El Muelle


Aún podía recordar, con claridad, la sensación de humedad que desprendían las olas del mar del eterno mes de enero, que inundaba el aire de la cocina de sus sosegadas mañanas de inocencia infantil. Si cerraba los ojos, y casi sin esfuerzo, era también capaz de percibir los nostálgicos colores del atardecer, que la acunaban mientras se perdía en el laberíntico deambular de las trampas que tejía su mente adolescente. 

Su muelle contaba con treinta y una tablas de madera, curtidas por el sol abrasador de los abúlicos mediodías pasados bajo la sombra de las acacias  y esculpidas por el implacable paso de la sal del mar.

Treinta y una.

Treinta y una tablas de madera. Como los largos e idénticos días estivales del monótono y redentor mes de enero.

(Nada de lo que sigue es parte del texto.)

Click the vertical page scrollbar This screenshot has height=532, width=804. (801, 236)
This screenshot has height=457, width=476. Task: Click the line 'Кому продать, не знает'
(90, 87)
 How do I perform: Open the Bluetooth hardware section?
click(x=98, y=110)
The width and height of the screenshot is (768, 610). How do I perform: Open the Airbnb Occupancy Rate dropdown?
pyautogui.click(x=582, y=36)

Para el ojo chato de todo aquel observador sin vuelo, las tablas podían parecer idénticas. Sólo unos pocos poseían el sagrado don de percibir que cada una de esas treinta y una tablas de madera era única e irrepetible.

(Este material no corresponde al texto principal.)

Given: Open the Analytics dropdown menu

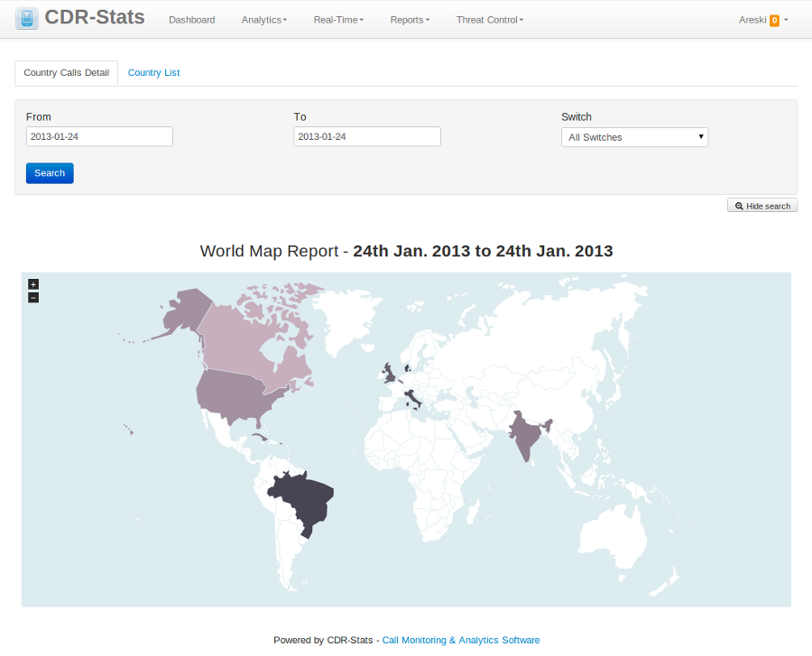Looking at the screenshot, I should pyautogui.click(x=263, y=20).
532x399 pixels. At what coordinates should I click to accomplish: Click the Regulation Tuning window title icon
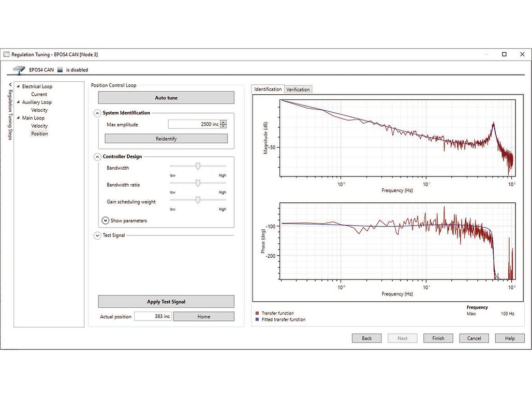click(x=7, y=54)
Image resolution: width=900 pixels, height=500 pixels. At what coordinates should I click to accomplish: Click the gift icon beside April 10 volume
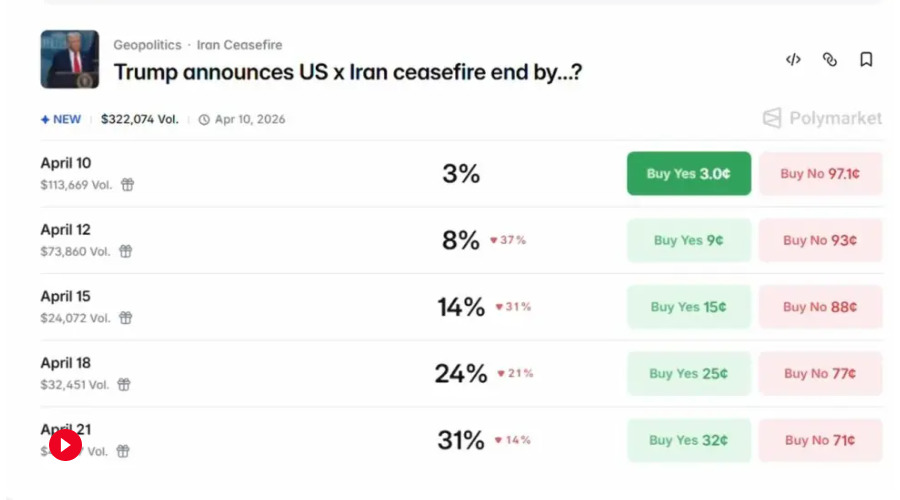coord(127,185)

Su padre había decidido comprar la rústica casa de la playa porque amaba el mar. Y no sabía bien porqué lo amaba. Tal vez ese amor lo traía consigo, desde alguna otra lejana vida, o tal vez, su decisión se basó, simplemente, en la inmensa fortuna de haber encontrado su anhelada paz, en ese remoto y solitario lugar en el mundo.

Aún recordaba la calurosa mañana en que su padre le contó, casi como un secreto cómplice, que había decidido construir el muelle.

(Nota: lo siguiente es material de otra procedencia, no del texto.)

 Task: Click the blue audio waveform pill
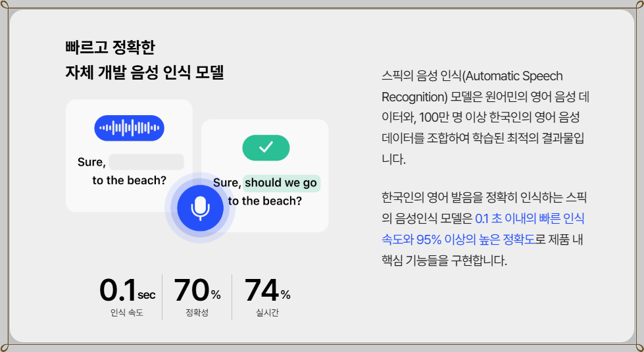130,128
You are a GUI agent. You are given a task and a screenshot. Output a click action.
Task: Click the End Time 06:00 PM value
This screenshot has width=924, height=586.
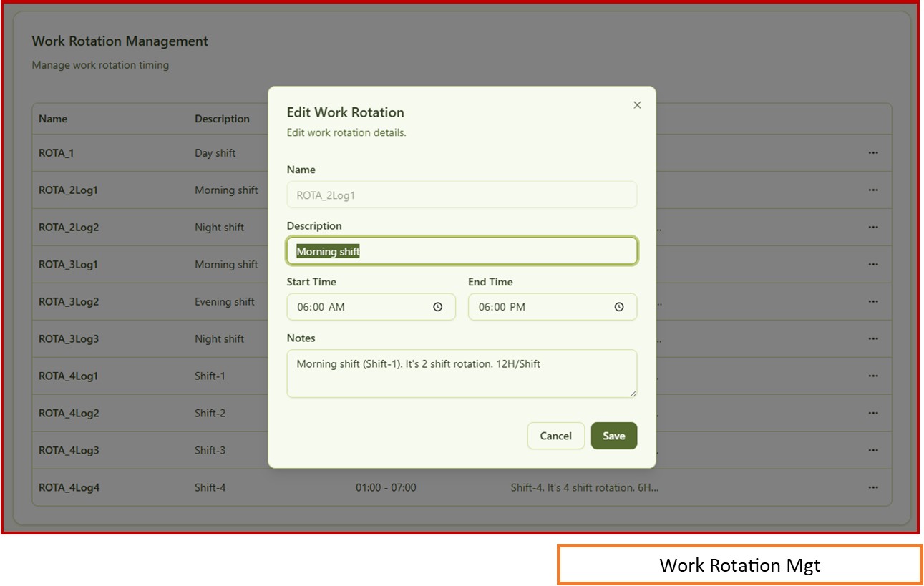coord(502,307)
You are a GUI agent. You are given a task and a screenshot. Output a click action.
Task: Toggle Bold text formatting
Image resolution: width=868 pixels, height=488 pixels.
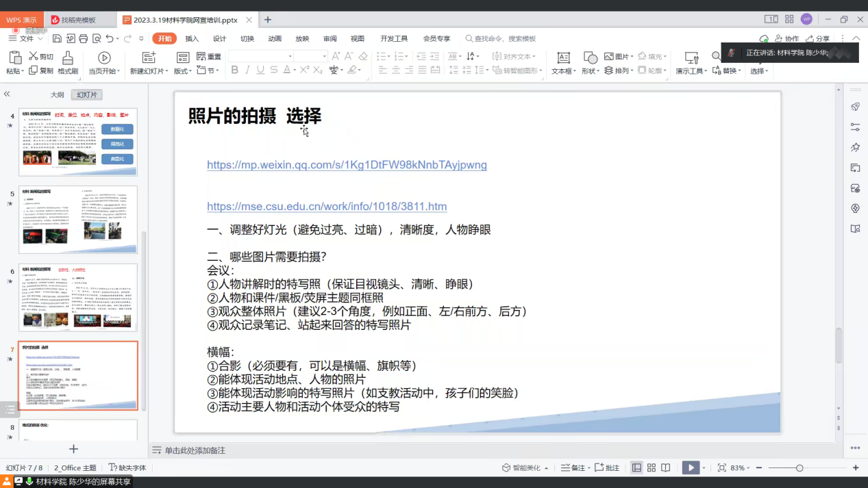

Ella apuró su tostada con manteca y tomó de un sorbo el último trago de té de jazmín,  para acompañarlo en la privilegiada tarea de elegir el material.

El camino hasta el pueblo bordeaba la costa entre médanos, acantilados, eucaliptos, pinos y pájaros. Su ritual consistía en apoyar sus brazos en el borde de la ventanilla, cerrar sus ojos,  entregarse al azote del viento y al sonido del mar mientras en la radio sonaba alguna vieja canción sureña. En su ceremonia ella sólo se permitía emerger de su viaje una vez que llegaba a destino. El olor de la madera recién cortada comenzó a invadir la cabina de la camioneta y, cuando decidió abandonar su mundo de ensueño, los aromas que la rodeaban tomaron forma y color real.

Aferrada a la mano de su padre, entraron en un enorme galpón inundado de potenciales proyectos. Caminaron, lentamente y en silencio, hasta el extremo más lejano del lugar, se detuvieron frente a una enorme pila, perfectamente ordenada, de madera especialmente destinada a la construcción de muelles costeros. Sentada, solemnemente a un lado de la pila, fue testigo del ceremonial en el cual su padre, elegía, con total entrega y concentración, una a una, las treinta y una únicas maderas de su muelle de mar.

Treinta y una tablas de madera irrepetibles. Tan irrepetibles y entrañables como aquel verano.

Los recuerdos bullían dentro de ella de manera caótica pero, paradójicamente, se manifestaban con un preciso orden temporal.

Recordaba, casi milimétricamente, cómo había transcurrido ese caluroso mes de Enero en danza perpetua entre el olor amable del aserrín, la música estridente de las herramientas, los aromas impregnantes y embriagadores de barnices y pinturas, y las voces íntimas de su mundo infantil.

El muelle estuvo pronto con la caída del sol del martes 30 de Enero pero fue el miércoles 31 cuando celebraron su inauguración informal. Se despertaron al alba con esa sensación visceral de nuevos comienzos, hornearon pan, calentaron agua para preparar el té de jazmín, abrieron un frasco de mermelada casera y fueron todos al muelle a recibir el primer rayo de sol. Se sentaron en círculo amoroso: cantaron, rieron e imaginaron historias de navegación alrededor del mundo que siempre terminaban llevándolos de regreso a su casa al lado del mar.

Y atravesada por esos recuerdos, despidió a su padre mientras le susurraba al viento que lo lleve de regreso al inmenso, profundo y vasto océano.

Amaba su muelle de treinta y una tablas de madera curtidas por el sol abrasador de los abúlicos mediodías de Enero. Amaba su muelle esculpido por el implacable paso de la sal del mar. Amaba su muelle porque, a diferencia de los puentes, jamás le había indicado hasta dónde podía llegar.

Y fue ahí, de pie frente a su muelle construido con treinta y una tablas de madera, muelle de cuentos de navegantes, piratas y mundos lejanos que comprendió, con profunda nostalgia, que en el infinito espiral de la vida todo nace y muere, siempre, en un mismo instante y por toda la eternidad.